§ **PROBLEM STATEMENT**: In the page text below about search rankings, why is it better to leave out META keywords altogether?

§ **PAGE TEXT**:
◆ ◆ ◆

“So can you make sure that my new website appears in Google’s search results, on the first page?” It’s what clients tend to ask. They seem to think that one picks up the phone to have a little chat with Google to see if they can be persuaded to bump the site’s classification up a bit. No can do.

Nevertheless, there are ways and means to help Google classify your site properly – and higher. In the old days, it was commonplace to add a bunch of keywords in the META tags of a site in order for search engines to believe that the site was relevant to a lot of searches (the inclusion of porn-related keyword being a much-practised solution). Nowadays, however, Google all but complete ignores keywords. It’s better to leave out the META keywords altogether, since including irrelevant keywords will damage your reputation with Google rather than improve it.

In lieu of keywords, Google checks the actual content of your site (we’ll get to that in depth in a moment). It also checks the number of sites that link to yours (so-called backlinks). This number isn’t something you can improve overnight. Some social engineering is necessary to get other webmasters to link to your site. Link trading is commonplace: you link to my site, I link to yours. This is the most powerful way to get your site noticed by Google.

◆ ◆ ◆

§ **RECORDS SHOWN**:
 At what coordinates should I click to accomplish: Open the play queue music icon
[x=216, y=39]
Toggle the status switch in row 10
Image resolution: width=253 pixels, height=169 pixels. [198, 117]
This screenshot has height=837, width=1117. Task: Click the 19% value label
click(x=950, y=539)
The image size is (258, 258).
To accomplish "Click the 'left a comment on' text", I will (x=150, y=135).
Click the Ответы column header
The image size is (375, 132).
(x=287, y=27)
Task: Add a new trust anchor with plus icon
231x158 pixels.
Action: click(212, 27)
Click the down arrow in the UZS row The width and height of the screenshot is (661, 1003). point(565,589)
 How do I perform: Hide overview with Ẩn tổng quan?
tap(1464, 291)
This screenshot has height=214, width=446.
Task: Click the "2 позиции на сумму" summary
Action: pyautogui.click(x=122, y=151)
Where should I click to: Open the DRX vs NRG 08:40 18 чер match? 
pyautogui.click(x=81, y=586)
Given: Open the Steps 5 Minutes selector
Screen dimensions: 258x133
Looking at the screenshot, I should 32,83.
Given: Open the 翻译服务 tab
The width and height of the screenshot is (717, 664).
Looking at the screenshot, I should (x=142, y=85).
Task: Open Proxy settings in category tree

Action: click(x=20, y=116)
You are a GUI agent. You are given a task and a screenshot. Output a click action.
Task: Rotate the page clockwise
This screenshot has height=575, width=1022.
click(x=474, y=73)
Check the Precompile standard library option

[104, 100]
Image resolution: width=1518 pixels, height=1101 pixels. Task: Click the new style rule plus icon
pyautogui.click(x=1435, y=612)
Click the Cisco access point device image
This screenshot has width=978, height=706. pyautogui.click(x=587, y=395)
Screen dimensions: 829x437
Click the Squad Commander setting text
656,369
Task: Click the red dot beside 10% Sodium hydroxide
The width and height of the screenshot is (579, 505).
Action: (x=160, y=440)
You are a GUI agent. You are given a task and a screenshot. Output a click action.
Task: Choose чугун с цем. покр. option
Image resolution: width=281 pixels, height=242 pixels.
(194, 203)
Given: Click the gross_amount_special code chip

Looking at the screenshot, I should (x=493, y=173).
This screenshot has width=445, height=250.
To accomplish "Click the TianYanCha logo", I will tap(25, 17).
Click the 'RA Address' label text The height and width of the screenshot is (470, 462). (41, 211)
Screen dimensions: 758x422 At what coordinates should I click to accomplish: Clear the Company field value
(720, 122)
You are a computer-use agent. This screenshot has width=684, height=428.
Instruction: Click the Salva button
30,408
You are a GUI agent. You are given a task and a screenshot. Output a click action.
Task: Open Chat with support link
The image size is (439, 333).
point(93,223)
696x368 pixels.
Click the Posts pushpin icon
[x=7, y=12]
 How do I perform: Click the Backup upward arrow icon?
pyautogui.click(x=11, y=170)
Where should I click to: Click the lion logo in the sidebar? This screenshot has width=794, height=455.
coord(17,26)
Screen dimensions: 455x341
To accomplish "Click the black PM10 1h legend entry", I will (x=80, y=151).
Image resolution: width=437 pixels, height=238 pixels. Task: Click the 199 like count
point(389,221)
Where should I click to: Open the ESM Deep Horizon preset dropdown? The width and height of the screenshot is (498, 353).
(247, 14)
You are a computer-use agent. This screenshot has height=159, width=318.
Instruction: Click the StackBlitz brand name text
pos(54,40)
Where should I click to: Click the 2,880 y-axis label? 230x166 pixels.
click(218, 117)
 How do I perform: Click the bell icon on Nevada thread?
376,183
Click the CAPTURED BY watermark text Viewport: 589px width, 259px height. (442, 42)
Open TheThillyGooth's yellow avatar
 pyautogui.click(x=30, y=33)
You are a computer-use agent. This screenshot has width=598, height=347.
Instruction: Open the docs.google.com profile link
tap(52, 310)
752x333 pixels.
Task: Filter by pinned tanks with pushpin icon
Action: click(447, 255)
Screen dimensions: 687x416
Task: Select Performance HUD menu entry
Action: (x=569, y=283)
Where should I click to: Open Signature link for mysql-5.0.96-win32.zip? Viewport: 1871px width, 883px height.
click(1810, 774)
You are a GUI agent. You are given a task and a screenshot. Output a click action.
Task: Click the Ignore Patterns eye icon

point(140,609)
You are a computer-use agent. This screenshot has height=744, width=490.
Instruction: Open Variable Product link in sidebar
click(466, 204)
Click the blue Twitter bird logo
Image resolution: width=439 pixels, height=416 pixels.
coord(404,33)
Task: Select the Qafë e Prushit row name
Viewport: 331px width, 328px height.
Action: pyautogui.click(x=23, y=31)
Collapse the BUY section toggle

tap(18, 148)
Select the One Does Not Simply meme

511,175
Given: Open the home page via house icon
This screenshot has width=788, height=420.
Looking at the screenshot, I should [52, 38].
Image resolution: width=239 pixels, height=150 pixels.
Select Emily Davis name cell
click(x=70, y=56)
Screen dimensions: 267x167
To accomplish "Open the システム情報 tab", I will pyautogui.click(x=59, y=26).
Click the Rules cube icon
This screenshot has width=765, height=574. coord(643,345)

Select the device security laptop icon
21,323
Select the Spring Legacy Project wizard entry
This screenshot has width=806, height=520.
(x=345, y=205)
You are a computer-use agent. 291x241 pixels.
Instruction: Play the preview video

◆ ◆ ◆

§ **SOLUTION FOR THIS TASK**: Including irrelevant keywords will damage a site's reputation with Google rather than improve it.